# [Work task]
Write out again only the lines that run from the start of the entries to the line containing "Given: Expand the", both included.
___ Data ___
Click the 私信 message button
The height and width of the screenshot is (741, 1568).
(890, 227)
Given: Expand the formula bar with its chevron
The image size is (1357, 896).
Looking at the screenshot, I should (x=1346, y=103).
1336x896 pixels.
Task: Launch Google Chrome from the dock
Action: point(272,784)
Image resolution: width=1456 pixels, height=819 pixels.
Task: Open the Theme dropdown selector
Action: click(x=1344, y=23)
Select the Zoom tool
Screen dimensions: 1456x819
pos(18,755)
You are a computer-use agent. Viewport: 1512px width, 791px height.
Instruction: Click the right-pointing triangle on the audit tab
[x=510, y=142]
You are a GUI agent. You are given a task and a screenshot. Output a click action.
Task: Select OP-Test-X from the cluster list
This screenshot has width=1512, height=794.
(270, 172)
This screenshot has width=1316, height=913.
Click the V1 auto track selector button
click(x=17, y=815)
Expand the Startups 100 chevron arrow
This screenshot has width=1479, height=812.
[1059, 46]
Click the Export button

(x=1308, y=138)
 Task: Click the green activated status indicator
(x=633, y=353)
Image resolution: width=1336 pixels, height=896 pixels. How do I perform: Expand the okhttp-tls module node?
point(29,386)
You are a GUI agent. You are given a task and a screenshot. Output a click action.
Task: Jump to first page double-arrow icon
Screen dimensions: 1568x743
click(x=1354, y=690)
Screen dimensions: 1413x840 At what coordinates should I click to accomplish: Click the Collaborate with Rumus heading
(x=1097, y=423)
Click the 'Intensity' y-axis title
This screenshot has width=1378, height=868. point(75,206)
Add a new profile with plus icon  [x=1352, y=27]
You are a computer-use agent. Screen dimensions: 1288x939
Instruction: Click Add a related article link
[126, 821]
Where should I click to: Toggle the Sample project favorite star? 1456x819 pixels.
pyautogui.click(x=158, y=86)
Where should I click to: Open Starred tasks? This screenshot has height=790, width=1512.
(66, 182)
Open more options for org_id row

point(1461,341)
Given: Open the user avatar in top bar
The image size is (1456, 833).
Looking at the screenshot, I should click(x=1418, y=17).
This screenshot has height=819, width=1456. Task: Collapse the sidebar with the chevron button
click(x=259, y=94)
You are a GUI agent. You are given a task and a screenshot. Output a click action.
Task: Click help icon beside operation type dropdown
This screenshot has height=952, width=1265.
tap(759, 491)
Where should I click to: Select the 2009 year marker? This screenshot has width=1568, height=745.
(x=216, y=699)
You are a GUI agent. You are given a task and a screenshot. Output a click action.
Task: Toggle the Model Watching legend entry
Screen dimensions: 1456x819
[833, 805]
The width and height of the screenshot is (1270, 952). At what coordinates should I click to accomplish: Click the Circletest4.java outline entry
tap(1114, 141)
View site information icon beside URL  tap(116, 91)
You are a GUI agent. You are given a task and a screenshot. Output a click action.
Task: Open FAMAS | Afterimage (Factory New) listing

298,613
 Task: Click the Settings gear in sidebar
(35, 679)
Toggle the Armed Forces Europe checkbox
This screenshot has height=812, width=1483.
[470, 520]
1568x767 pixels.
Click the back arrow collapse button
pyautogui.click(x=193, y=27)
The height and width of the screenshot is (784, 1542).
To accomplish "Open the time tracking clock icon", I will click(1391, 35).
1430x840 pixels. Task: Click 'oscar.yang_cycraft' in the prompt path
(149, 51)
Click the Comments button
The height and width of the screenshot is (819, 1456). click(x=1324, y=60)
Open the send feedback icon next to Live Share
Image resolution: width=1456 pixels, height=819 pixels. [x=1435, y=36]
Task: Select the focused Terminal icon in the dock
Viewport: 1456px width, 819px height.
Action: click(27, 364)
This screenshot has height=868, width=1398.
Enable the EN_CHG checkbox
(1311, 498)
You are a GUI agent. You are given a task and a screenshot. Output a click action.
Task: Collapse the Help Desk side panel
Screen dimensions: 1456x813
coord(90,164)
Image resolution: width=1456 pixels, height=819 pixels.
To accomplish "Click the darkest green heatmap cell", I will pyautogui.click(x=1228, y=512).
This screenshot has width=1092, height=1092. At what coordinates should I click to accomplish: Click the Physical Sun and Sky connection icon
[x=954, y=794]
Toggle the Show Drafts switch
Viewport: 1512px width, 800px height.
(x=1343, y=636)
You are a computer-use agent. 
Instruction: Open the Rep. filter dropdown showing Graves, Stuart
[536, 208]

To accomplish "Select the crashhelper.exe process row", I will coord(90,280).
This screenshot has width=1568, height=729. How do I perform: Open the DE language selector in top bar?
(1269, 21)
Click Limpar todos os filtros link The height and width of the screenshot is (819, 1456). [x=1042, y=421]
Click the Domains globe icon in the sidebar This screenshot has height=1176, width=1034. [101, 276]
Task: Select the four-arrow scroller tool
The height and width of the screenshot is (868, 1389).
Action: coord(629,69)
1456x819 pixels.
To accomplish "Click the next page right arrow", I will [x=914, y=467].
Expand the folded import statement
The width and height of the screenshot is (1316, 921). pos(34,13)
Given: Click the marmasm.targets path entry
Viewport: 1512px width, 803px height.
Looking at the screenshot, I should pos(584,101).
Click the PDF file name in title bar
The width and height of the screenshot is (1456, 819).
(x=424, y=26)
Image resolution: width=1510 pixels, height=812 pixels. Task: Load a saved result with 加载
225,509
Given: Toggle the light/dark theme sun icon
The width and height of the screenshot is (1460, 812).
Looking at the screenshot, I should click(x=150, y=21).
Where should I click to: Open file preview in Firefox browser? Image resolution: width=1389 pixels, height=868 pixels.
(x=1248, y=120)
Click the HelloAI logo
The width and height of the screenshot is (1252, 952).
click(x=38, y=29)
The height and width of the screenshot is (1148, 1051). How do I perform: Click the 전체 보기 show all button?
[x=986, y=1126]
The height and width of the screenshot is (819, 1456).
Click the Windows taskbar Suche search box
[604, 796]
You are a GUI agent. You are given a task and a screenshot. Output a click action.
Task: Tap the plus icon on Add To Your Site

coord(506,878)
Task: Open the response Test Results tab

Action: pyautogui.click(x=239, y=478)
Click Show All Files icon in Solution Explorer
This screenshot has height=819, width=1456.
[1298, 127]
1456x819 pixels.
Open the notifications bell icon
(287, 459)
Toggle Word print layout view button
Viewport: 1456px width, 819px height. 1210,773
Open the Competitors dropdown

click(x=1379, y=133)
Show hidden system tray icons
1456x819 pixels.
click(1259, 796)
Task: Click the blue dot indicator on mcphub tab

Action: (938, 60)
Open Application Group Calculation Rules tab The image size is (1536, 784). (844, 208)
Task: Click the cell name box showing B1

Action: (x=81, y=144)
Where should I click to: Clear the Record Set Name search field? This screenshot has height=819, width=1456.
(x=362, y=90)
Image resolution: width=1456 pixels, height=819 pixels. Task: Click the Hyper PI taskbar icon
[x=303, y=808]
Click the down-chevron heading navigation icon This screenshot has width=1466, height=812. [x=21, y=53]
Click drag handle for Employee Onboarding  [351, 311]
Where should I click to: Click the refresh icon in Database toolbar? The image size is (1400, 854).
___
# [Solution to the problem]
Click the 私信 message button
The height and width of the screenshot is (741, 1568).
(890, 227)
Given: Expand the formula bar with its chevron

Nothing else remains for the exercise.